# Task input
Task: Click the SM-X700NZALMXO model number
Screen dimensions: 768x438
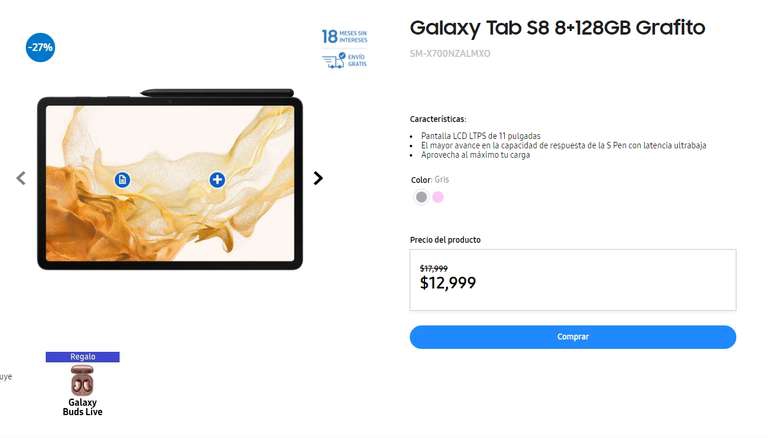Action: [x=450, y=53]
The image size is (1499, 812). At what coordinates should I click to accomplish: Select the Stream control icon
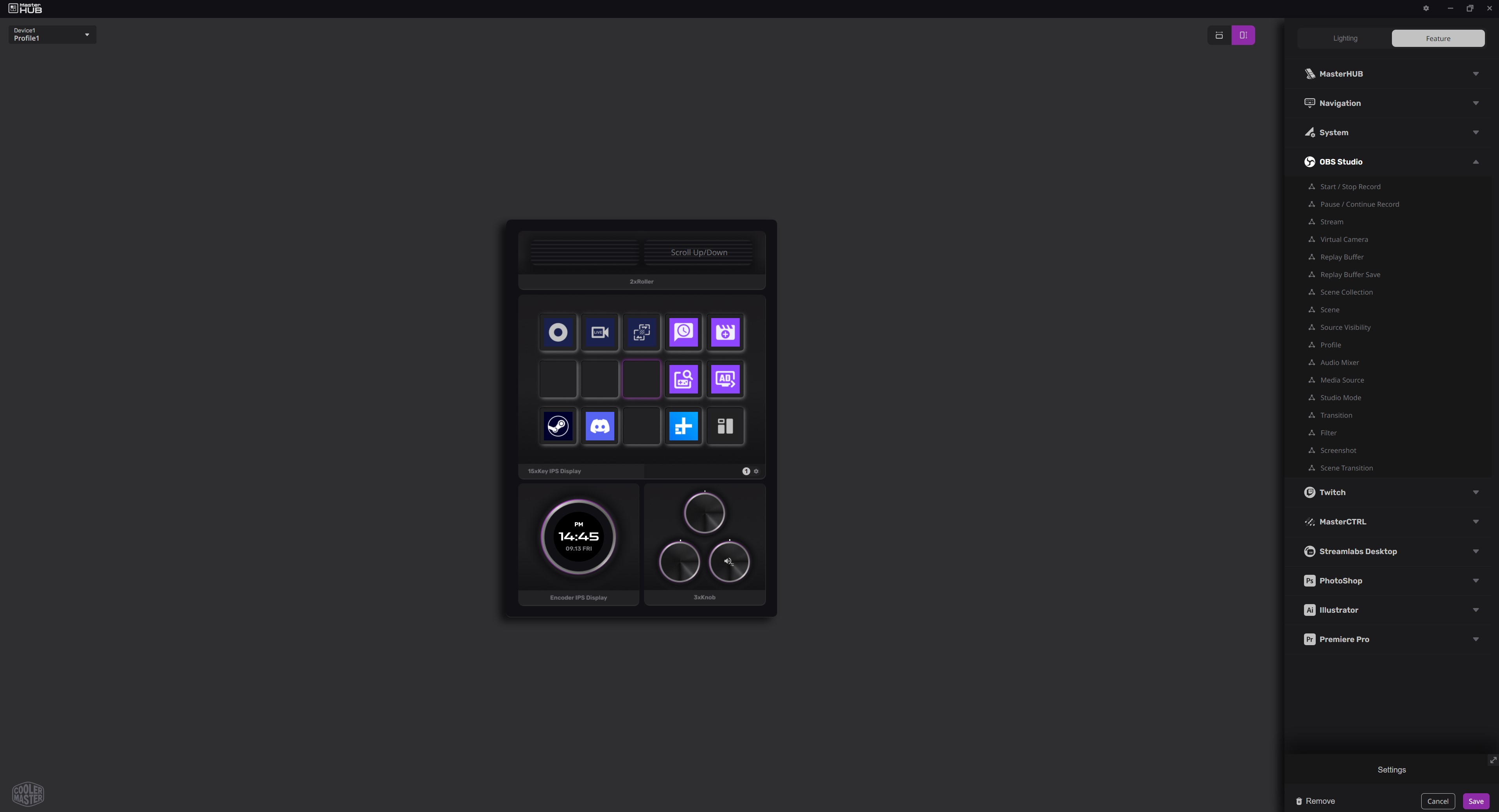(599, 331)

# What you should do
Please return, exactly and with pictures omitted, the lines from the line holding "Screen dimensions: 768x438" through the end of the data above, inclusive.

# Answer to the problem
Screen dimensions: 768x438
Action: [x=450, y=53]
The image size is (1499, 812). At what coordinates should I click to accomplish: Select the Stream control icon
(599, 331)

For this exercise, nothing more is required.